● EXTRACTED INFORMATION:
= = = = = = =

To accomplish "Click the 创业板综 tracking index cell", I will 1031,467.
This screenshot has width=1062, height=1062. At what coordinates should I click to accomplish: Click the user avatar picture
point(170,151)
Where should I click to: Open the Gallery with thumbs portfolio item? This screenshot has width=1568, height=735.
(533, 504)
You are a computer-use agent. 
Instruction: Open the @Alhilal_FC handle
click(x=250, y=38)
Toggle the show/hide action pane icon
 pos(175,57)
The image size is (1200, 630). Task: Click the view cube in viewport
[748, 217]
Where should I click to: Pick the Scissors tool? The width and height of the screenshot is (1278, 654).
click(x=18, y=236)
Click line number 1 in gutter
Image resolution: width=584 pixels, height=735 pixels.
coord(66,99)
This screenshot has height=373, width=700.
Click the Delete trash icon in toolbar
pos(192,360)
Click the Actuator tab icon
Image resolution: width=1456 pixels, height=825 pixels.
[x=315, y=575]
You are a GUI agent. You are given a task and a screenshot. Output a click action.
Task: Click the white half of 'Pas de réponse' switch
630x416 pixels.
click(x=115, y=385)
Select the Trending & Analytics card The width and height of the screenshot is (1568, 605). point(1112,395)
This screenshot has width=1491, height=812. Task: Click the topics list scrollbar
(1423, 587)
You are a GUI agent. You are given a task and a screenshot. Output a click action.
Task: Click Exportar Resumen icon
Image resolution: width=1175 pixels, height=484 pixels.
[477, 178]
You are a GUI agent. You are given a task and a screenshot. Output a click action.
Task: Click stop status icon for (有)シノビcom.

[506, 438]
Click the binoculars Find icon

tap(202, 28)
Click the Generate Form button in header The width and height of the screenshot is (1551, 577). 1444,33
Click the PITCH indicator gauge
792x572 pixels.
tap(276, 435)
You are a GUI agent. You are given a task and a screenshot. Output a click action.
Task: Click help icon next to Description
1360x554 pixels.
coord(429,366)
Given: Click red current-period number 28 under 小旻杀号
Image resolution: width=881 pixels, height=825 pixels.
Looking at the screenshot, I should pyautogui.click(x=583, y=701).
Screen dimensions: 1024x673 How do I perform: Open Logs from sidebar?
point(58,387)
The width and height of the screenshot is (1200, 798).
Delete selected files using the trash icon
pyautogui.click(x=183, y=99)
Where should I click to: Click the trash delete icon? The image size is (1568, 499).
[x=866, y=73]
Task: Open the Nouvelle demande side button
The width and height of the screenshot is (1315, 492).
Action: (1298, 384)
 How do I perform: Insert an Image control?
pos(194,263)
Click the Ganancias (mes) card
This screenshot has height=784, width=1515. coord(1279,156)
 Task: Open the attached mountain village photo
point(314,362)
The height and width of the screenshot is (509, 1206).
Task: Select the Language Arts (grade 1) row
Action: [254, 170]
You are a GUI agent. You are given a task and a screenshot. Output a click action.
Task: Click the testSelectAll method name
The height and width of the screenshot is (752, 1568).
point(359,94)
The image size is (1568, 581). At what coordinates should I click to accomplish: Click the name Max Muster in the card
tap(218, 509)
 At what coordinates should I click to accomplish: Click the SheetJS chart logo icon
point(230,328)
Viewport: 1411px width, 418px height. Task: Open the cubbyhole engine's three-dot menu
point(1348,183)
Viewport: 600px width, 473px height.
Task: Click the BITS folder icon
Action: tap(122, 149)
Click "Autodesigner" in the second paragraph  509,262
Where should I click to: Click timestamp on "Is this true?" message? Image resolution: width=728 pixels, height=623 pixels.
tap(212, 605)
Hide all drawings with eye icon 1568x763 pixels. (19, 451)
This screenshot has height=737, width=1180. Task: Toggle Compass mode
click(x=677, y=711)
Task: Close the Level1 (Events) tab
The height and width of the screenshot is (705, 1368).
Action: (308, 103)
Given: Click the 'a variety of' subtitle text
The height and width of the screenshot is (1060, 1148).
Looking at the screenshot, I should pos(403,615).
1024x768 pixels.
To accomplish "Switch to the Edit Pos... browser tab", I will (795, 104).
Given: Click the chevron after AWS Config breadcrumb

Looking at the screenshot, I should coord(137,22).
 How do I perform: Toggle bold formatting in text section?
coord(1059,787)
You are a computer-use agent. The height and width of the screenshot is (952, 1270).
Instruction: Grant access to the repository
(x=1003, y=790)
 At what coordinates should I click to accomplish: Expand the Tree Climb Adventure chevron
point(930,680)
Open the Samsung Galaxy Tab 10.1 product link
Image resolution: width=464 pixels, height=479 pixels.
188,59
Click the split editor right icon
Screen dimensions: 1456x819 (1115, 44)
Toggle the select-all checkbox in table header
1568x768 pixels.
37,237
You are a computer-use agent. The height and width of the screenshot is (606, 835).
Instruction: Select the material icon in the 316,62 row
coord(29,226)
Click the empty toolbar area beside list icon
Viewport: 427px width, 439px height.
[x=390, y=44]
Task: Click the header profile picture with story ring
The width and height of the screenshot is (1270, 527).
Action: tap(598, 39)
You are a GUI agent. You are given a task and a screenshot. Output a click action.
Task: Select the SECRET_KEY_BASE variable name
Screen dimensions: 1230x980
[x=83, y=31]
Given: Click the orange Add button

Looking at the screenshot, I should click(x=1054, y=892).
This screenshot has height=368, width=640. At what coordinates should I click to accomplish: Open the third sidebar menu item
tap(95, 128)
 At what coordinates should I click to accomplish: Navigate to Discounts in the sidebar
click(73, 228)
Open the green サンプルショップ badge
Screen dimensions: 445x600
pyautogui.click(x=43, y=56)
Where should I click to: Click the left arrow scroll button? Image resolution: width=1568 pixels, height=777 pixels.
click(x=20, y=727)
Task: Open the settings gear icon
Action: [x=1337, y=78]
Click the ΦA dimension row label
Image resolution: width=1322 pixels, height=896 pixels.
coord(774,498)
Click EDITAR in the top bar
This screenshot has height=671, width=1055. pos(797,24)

= = = = = = =

● EXERCISE BRIEF: Which lines in the records above contain the string "will"? Copy each of those lines in full.

● RESULT OF THIS TASK:
To accomplish "Click the 创业板综 tracking index cell", I will 1031,467.
To accomplish "Switch to the Edit Pos... browser tab", I will (795, 104).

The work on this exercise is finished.